Let’s take a walk along Git repository structure. The central square is Git Object Database. Objects reference each other by 160-bit unique IDs with a certain semantics (for example, commit-object references its parent commit(s) and the tree that corresponds to project’s root directory; tree-object references blob-objects that correspond to file content and tree-objects that correspond to subdirectories; etc., see gittutorial-2(7) for details). For the sake of simplicity, let’s forget about trees and blobs for now, and look at commits only.

Git with only commits

We now have a bunch of commits that know who were their parents. We can trace history from any given commit back to the very beginning. But how do we know what is the current state of things? What was the latest commit in the history? To answer that let’s look at Git refs (short for references). They are basically named references for Git commits. There are two major types of refs: tags and heads. Tags are fixed references that mark a specific point in history, for example v2.6.29. On the contrary, heads are always moved to reflect the current position of project development.

Git with refs

Now we know what is happening in the project. But to know what is happening right here, right now there is a special reference called HEAD. It serves two major purposes: it tells Git which commit to take files from when you checkout and it tells Git where to put new commits when you commit. When you run git checkout <ref> it points HEAD to the ref you’ve designated and extracts files from it. When you run git commit it creates a new commit object, which becomes a child of current HEAD. Normally HEAD points to one of the heads, so everything works out just fine.

Git with branch HEAD

But if you checkout a specific commit instead of a branch, your HEAD starts pointing at this commit. This is referred to as detached head and you may be told that you are not on a branch (git branch says “(no branch)”). This is perfectly fine, but if you commit anything to it, your commits won’t have a known ref, so if you checkout another branch, you can lose them.

Git with detached HEAD

Having said about committing, can’t help stopping by the process of committing itself. You may already know that the Git’s “add” operation differs from almost every other VCS in that you have to “add” not only files that are not yet known to Git, but also files that you have just modified. This is because Git takes content for next commit not from your working copy, but from a special temporary area, called index. This allows finer control over what is going to be committed. You can not only exclude some files from commit, you can exclude even certain pieces of files from commit (try git add -i). This helps developers stick to atomic commits principle.

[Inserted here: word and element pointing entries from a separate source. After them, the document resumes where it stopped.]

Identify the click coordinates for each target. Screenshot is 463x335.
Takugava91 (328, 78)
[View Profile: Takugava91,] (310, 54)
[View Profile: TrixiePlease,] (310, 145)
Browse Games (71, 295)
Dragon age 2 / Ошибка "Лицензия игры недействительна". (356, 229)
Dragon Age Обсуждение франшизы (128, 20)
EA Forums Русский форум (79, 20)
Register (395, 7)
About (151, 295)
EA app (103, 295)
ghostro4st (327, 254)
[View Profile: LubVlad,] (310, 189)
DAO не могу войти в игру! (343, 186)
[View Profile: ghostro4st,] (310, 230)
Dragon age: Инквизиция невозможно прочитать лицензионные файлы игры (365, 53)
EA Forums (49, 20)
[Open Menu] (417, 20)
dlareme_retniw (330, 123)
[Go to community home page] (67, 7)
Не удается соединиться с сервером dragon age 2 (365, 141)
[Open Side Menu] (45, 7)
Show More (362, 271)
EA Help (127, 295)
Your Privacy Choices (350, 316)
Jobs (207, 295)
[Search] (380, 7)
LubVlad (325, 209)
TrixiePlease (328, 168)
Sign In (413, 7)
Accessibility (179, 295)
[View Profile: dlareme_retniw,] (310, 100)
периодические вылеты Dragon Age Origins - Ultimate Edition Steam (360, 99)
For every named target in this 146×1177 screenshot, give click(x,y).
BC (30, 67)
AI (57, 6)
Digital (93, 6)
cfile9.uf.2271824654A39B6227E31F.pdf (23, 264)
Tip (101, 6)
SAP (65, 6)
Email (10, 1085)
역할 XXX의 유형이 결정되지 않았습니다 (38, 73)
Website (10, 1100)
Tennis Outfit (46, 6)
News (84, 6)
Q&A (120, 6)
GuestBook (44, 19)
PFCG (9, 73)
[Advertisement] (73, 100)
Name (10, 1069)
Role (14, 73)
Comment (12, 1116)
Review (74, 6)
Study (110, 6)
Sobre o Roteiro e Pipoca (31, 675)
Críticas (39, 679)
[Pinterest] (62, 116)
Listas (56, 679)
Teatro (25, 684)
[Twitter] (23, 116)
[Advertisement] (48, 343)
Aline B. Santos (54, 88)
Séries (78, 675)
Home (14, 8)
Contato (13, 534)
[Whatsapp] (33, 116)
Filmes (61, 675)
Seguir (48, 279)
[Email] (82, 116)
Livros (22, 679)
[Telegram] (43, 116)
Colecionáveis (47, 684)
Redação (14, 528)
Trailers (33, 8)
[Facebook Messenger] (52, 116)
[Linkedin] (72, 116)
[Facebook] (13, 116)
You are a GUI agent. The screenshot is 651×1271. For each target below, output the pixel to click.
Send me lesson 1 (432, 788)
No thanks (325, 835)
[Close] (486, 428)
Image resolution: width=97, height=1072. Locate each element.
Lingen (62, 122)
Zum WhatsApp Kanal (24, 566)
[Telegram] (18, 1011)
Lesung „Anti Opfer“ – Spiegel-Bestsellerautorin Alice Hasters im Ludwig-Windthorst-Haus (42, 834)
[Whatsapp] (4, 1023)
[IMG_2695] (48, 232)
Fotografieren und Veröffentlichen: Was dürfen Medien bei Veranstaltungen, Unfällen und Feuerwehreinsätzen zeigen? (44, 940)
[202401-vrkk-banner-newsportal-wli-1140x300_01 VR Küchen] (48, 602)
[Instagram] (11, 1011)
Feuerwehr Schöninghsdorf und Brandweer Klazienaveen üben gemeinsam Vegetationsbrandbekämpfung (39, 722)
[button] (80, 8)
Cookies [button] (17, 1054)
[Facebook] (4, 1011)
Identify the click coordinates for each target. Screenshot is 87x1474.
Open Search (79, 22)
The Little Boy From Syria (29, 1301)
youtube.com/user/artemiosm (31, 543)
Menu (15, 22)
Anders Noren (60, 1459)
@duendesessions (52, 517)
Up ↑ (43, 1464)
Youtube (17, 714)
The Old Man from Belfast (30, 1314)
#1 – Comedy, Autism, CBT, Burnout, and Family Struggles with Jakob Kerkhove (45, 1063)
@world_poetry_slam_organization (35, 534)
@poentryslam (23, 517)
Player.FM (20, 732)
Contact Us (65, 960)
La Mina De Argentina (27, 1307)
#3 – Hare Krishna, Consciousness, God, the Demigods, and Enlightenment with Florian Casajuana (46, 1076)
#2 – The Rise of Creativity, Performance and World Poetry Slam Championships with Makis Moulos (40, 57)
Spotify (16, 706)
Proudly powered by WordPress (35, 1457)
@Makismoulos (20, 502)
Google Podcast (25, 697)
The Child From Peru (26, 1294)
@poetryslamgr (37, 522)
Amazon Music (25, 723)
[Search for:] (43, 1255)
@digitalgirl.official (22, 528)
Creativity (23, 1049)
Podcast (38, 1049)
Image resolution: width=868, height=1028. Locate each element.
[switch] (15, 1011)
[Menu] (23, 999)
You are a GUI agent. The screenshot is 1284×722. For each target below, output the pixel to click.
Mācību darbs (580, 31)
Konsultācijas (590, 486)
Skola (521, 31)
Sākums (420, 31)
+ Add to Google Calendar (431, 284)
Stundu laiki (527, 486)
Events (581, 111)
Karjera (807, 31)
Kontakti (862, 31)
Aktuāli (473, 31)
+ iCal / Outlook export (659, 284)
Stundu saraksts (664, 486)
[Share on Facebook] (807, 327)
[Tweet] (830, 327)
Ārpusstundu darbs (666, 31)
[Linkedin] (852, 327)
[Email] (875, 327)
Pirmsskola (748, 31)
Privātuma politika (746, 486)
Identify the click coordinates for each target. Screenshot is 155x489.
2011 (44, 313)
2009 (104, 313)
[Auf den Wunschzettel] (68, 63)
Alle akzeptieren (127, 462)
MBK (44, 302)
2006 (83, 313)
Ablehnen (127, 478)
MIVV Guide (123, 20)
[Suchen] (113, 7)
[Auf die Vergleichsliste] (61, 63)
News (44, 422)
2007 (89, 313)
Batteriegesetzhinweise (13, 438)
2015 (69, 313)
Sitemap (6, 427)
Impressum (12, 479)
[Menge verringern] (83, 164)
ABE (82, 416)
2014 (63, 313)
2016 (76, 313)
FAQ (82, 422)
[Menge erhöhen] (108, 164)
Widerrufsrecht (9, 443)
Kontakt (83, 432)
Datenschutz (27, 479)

And if you have inhuman ability of creating only perfect committs and need stupid VCS only to obey your orders, then you can just use option -a for git-commit. And I envy you.

Another special kind of refs are remotes. Whenever you run git fetch, it asks the remote repository, what heads and tags does it have, downloads missing objects (if any) and stores remote refs under refs/remotes prefix. The remote heads are displayed if you run git branch -r.

Some of your branches (notably master) may be what is called tracking branches. That means that a certain branch “tracks” its remote counterpart. Physically that means that when you run git pull on that branch, the corresponding remote branch gets automatically merged into your local branch. Fairly recent versions of Git set up tracking automatically when you checkout a remote branch (for example, git checkout -b stable origin/stable). Note, however, that sometimes it’s better to rebase instead of merge.